Champions d'Europe en titre, les Bordelais tenteront de sa qualifier une nouvelle fois pour la finale de la Champions Cup. Pour cela, il faudra dominer Bath dimanche à 16h dans le choc des demi-finales de la compétition. A cette occasion, Finn Russell, l'ouvreur écossais de Bath, s'est prononcé sur cette rencontre et reconnaît qu'il sera quasiment impossible de stopper Louis Bielle-Biarrey en très grande forme.
Finn Russell s'enflamme pour Louis Bielle-Biarrey
« Il est tellement dangereux avec sa vitesse, c'est presque du jamais vu. Encore une fois, il est dangereux si vous n'arrivez pas à garder le ballon et que Bordeaux peut vous contrer. Même chose s'il a de l'espace, peut aller défier en un-contre-un et taper à suivre. On a quelques joueurs rapides, mais il est dans une telle forme... Là aussi, on devra faire en sorte qu'il joue le moins possible. C'est très difficile, mais il faut limiter au maximum les un-contre-un. On pourrait continuer avec 10, 15 ou 20 joueurs de Bordeaux qui sont dangereux. On doit y penser individuellement mais surtout collectivement », confie-t-il auprès de L'EQUIPE avant d'évoquer son duel face à Matthieu Jalibert.

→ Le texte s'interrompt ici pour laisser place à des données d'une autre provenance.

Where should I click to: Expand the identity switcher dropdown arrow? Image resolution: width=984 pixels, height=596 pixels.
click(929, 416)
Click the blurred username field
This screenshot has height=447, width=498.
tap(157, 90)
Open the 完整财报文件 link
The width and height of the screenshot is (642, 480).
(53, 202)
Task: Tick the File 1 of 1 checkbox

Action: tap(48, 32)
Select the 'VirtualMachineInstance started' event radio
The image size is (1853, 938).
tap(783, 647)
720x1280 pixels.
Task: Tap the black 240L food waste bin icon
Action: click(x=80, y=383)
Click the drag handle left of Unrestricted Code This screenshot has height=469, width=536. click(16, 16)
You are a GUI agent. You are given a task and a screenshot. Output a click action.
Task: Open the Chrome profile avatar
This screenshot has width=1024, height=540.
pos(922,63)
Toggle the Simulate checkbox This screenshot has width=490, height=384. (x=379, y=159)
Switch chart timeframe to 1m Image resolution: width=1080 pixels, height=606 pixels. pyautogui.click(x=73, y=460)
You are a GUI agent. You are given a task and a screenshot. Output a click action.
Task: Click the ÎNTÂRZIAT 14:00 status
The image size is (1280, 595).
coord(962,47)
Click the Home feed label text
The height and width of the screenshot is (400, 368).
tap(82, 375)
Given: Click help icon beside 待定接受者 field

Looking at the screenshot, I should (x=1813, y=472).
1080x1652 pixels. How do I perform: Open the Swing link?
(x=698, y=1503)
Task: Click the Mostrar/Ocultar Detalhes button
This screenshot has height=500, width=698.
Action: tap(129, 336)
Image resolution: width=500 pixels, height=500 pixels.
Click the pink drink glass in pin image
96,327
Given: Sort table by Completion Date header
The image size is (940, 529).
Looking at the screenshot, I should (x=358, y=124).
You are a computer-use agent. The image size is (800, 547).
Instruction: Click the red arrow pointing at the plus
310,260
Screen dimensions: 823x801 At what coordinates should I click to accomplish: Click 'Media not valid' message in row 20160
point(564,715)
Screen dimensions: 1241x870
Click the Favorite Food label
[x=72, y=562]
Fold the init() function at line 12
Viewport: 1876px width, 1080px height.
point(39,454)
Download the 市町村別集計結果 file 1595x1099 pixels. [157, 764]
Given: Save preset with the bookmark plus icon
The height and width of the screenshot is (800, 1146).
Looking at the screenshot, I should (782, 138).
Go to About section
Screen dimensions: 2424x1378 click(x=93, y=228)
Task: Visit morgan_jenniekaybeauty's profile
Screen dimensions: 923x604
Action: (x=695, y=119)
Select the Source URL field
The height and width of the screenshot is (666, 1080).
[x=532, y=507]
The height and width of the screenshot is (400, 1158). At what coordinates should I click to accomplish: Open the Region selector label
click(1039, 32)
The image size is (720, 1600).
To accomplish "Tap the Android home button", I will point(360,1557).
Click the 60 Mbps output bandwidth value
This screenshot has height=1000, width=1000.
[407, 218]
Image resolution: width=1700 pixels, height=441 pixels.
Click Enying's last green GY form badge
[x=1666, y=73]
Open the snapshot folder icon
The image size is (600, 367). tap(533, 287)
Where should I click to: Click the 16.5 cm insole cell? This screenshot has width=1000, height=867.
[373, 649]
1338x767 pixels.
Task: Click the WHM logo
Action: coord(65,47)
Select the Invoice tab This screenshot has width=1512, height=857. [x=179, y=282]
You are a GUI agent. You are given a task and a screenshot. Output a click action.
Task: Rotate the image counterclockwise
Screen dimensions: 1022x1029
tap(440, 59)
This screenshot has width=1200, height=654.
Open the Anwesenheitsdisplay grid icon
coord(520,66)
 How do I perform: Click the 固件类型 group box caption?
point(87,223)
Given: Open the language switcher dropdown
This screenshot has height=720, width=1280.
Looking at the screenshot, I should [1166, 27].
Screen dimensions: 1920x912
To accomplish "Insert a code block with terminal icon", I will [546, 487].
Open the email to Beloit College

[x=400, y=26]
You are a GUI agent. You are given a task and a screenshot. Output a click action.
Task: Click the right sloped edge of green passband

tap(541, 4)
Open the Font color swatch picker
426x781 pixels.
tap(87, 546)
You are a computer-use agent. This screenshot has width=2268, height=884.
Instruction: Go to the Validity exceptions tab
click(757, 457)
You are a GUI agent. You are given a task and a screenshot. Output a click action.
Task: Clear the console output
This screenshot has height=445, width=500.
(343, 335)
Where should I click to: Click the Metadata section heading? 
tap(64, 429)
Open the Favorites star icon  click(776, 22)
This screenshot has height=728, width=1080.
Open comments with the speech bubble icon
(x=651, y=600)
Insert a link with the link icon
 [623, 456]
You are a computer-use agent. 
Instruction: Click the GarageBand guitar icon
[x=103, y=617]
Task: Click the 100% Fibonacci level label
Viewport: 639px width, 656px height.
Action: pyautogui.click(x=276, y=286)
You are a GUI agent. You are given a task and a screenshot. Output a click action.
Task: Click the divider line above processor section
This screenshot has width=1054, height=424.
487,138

«Il est tellement dangereux avec sa vitesse, c'est presque du jamais vu»
« C'est un joueur fantastique. Il fait une superbe saison. On parlait de l'attaque de Bordeaux, ils sont tellement rapides ballon en mains et ils savent prendre le moindre demi-intervalle. Jalibert est aux commandes, il peut tenter des coups de pied par-dessus, attaquer la ligne, faire jouer... Encore une fois, si vous perdez la balle, c'est généralement l'un des premiers à qui on donne le ballon et qui peut traverser le terrain. On va essayer de le perturber autant que possible et ne pas lui laisser les espaces qu'il adore prendre », ajoute Finn Russell.